Other candidates (B, C, D, E, F, G) deferred to iter7+. H (fourier-fresnel) remains separate top-level campaign.

Out-of-scope (LOCKED 2026-05-05 for iteration 6)

  • iter5-completed work (Track A sweep, Track G PGO rebuild, Track E multi-context, Track B mpv libplacebo) — done.
  • iter4-completed work (Track A frame-11 EINVAL fix) — done.
  • iter3-completed work (Track F sandbox patch) — done in firefox-fourier; upstream filing is iter6 candidate D.
  • New codecs OUTSIDE H.264 / MPEG-2 (VP8/VP9/AV1/HEVC out per iter1 lock).
  • New target hardware (fresnel, ampere) — separate campaign (H above).

Phase 1 success criterion (LOCKED 2026-05-05 for iteration 6, AMENDED 2026-05-05 for AI merge)

All three consumer paths must be GREEN on the iter6 driver:

  1. Firefox (iter5-amend binary, sandbox enabled, LIBVA_DRIVER_NAME=v4l2_request) plays bbb_1080p30_h264.mp4 for ≥30 seconds with HW decode engaged: zero Unable to queue buffer / Unable to set control(s) per-frame, lsof /dev/video1 shows the Firefox Utility process holding the device, frames advance.

  2. mpv libplacebo --vo=gpu runs ≥30 seconds on the same fixture without segfault and without REQBUFS-EBUSY events at init or resolution-change boundaries (carries iter5 sonnet C4 caveat to closure).

  3. mpv --hwdec=vaapi-copy (regression check) decodes 2000 frames clean, identical pattern to iter5-end driver baseline (sha 4bed52ec5d44b389…).

Phase 5 sonnet review must confirm: (a) fix is libva-side (not consumer-specific kludge), (b) all three consumer paths verified, (c) no new mutable global state introduced (Track E discipline).

Phase 1 LOCKED. Iteration 6 proceeds.

iter6 = candidate I alone.
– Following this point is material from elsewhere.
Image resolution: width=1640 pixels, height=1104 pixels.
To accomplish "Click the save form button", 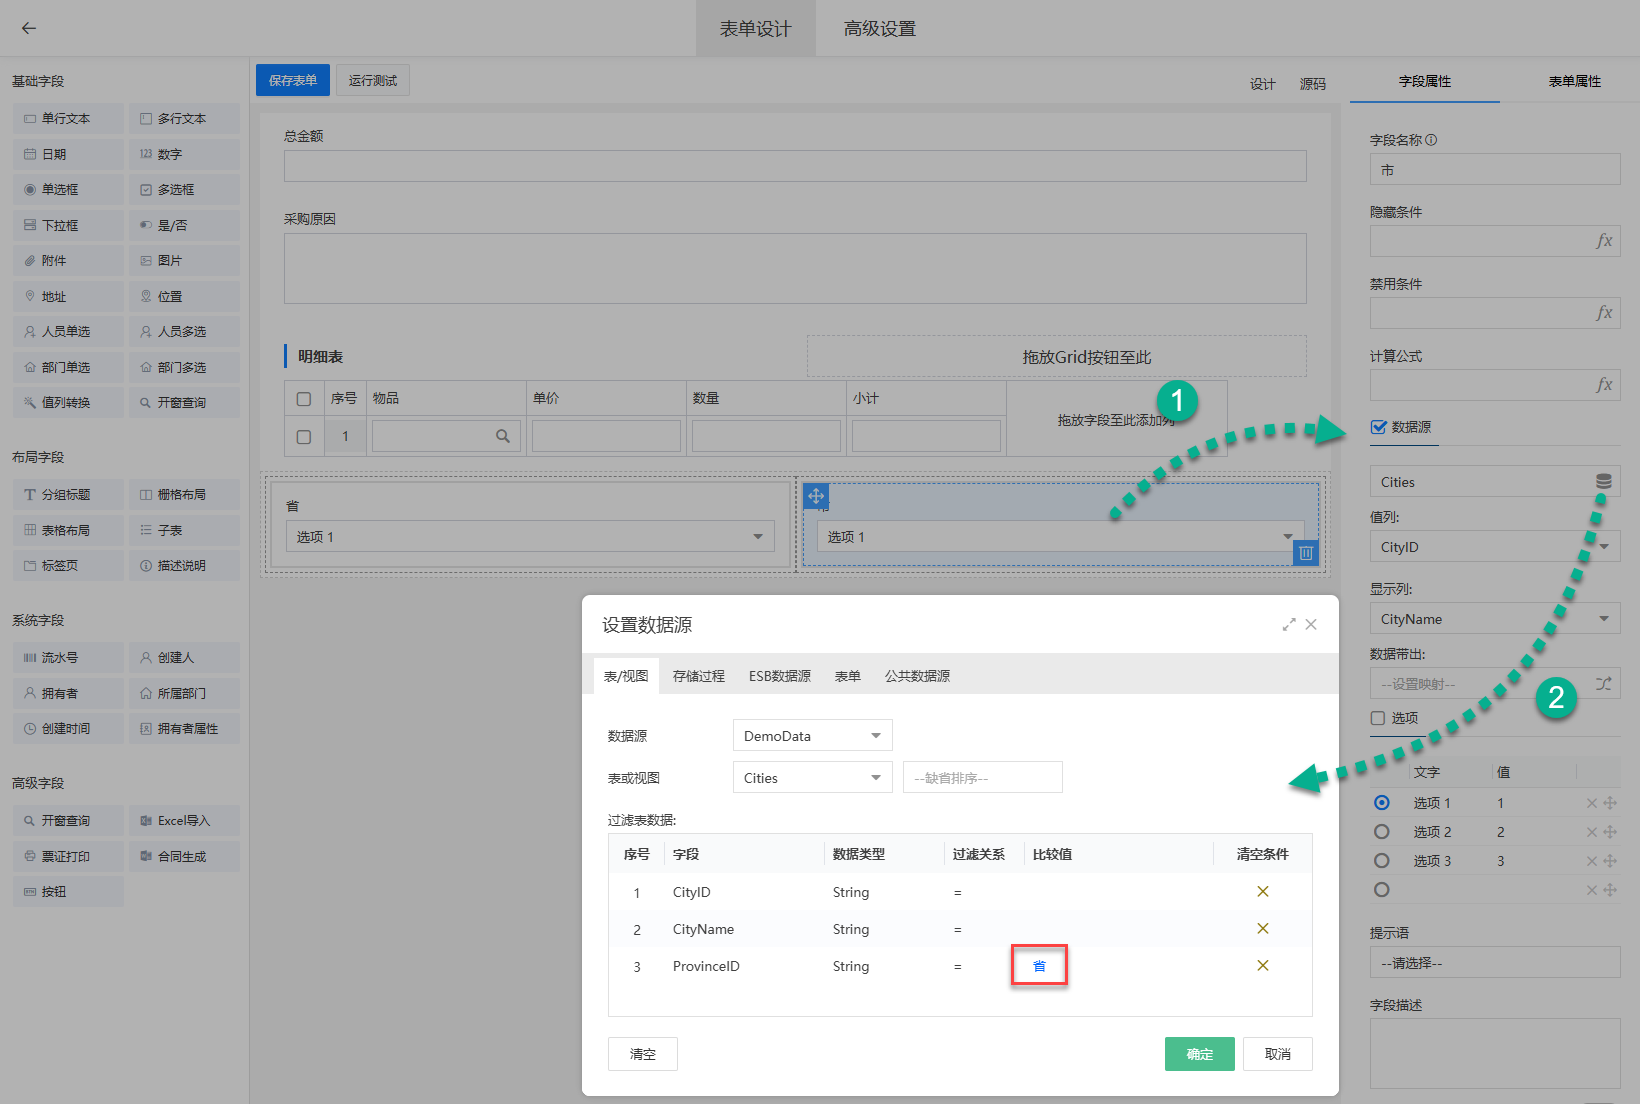I will pos(292,80).
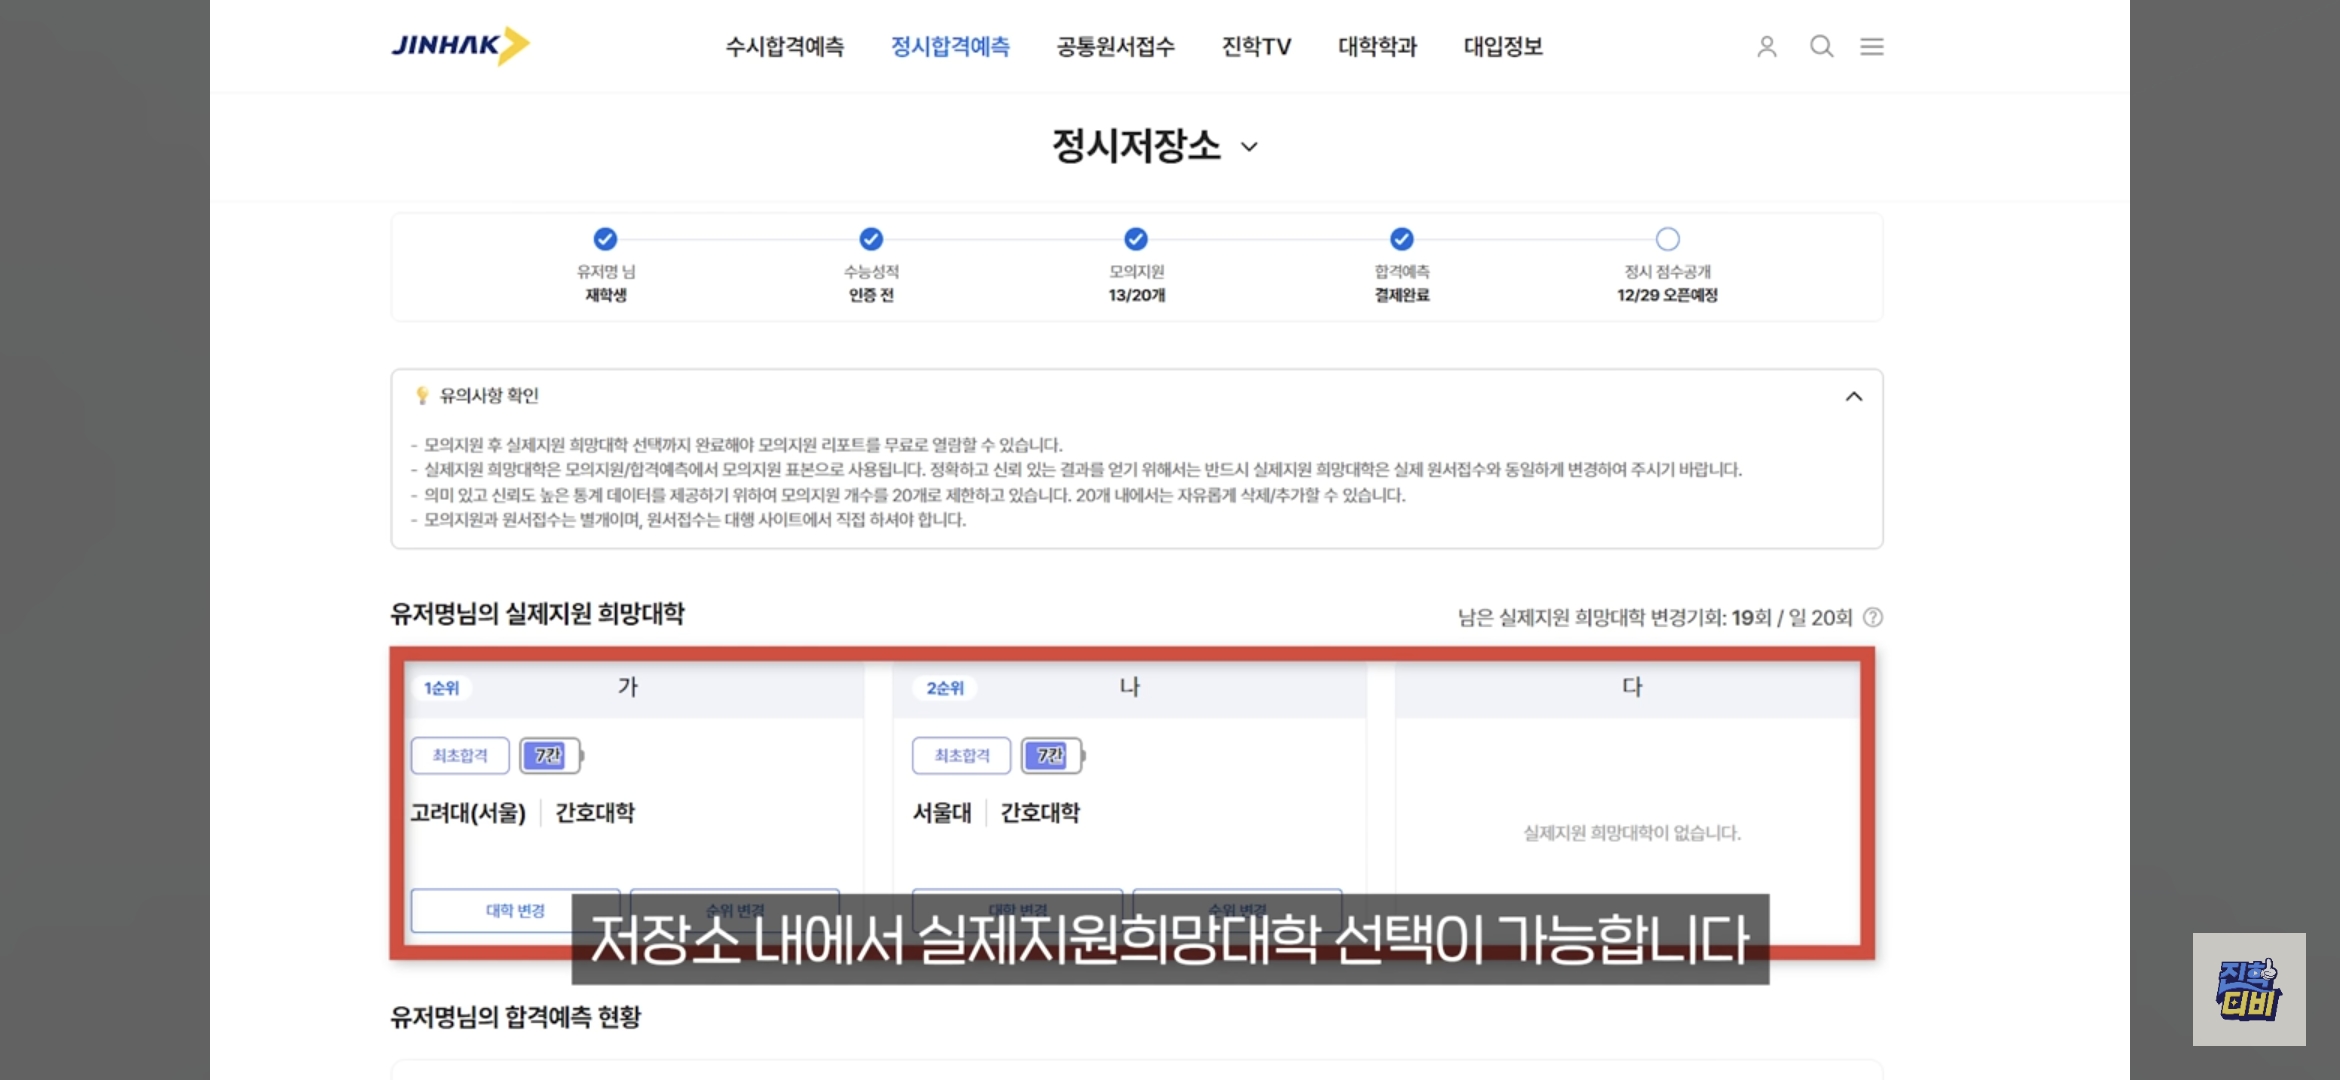Click the 유저명 님 checked step circle
This screenshot has height=1080, width=2340.
[x=605, y=239]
Phases 2..8:

  • Phase 2: situation analysis — strace the failing Firefox decode, identify the offending compound H.264 control payload field, compare to FFmpeg v4l2_request_h264.c and to mpv-vaapi-copy's payload at the same call site.
  • Phase 3: baseline anchor — capture the iter5-amend driver stderr + about:support decoder backend strings on the failing case, snapshot pre-fix.
  • Phase 4: plan + execute the fix in the libva-v4l2-request-fourier driver (or, if root cause is upstream Firefox, document and stop).
  • Phase 5: sonnet review.
  • Phase 6: deploy fixed driver to ohm.
  • Phase 7: verify against the success criterion above.
  • Phase 8: close.

After lock, iter6 phases 2..8 proceed autonomously per "Stop only if user is needed."